4. Mapping Data: Map incoming fields from ingested datasets to the standard fields within Salesforce Data Cloud. For instance, map varied customer ID formats to a standard field.
5. Setting Up Identity Resolution Rulesets: Define rulesets for Identity Resolution. These are preconfigured instructions defining how datasets will be matched.
6. Creating Matching Rules: Matching rules identify customer data resembling the same person. For instance, match based on first name, last name, and phone number, or alternatively, based on email address alone.
7. Creating Reconciliation Rules: Reconciliation rules unify matched datasets into a single profile. Specify how conflicts are resolved when datasets contain varying information (e.g., which email address should be preferred).
8. Generating Unified Individual Profiles: Once the identity resolution job runs, Unified Individual Profiles are created. You now have a central 360-degree representation of each customer ready for use.
A Golden Record is like a “best version” of a Unified Profile—it’s the most accurate and reliable representation of a customer compiled from multiple data sources. While Unified Profiles consolidate data from all sources for completeness, Golden Records prioritize higher-quality sources to ensure that the profile is error-free and ready for operational use.
Example:Imagine a customer’s address is available from both an e-commerce system and a delivery system. The address captured directly during an in-store transaction is likely more reliable than one saved during an online transaction, as human input errors commonly occur on e-commerce sites. The Golden Record will prioritize the in-store address.

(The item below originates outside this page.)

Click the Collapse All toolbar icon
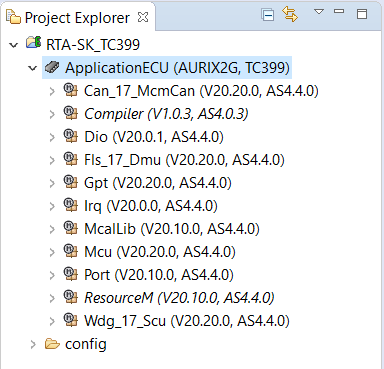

Consolidation Rate measures how efficiently data profiles were merged into unified or golden profiles after Identity Resolution. It’s often presented as a percentage.
Example of Consolidation Rate
An organization stores 20,000 records representing customer interactions. Identity Resolution consolidates these into 15,000 Unified Profiles. This results in a 25% Consolidation Rate, meaning 25% of redundant or erroneous records were eliminated.
How to Calculate Consolidation Rate
The formula to calculate the Consolidation Rate is as follows:
Consolidation Rate (%) = (1 - (Number of Unified Profiles ÷ Total Number of Records)) × 100
For example, if an organization has 20,000 total records and Identity Resolution reduces these to 15,000 Unified Profiles, the calculation would be:
Consolidation Rate (%) = (1- (15,000 ÷ 20,000) )× 100 = 25%
This simple formula helps quantify the effectiveness of the Identity Resolution process in merging redundant records.
Anonymous Profile: Represents interactions where only partial identifiers (e.g., a cookie ID or IP address) are available. These profiles are often linked to verified Unified Profiles once more specific identifiers (like an email) emerge.
Example: A customer browses a website without logging in but later makes a purchase using their email, connecting the anonymous browsing data to their verified Unified Profile.
Overgrouping: Occurs when Identity Resolution erroneously combines records from multiple individuals into a single profile.
Example: Two different customers (“John Doe” and “Jane Doe”), who share the same phone number but have completely different transactional data, might be mistakenly grouped into one profile.
Balancing rules to avoid overgrouping without under-identifying customers is a key challenge in Identity Resolution.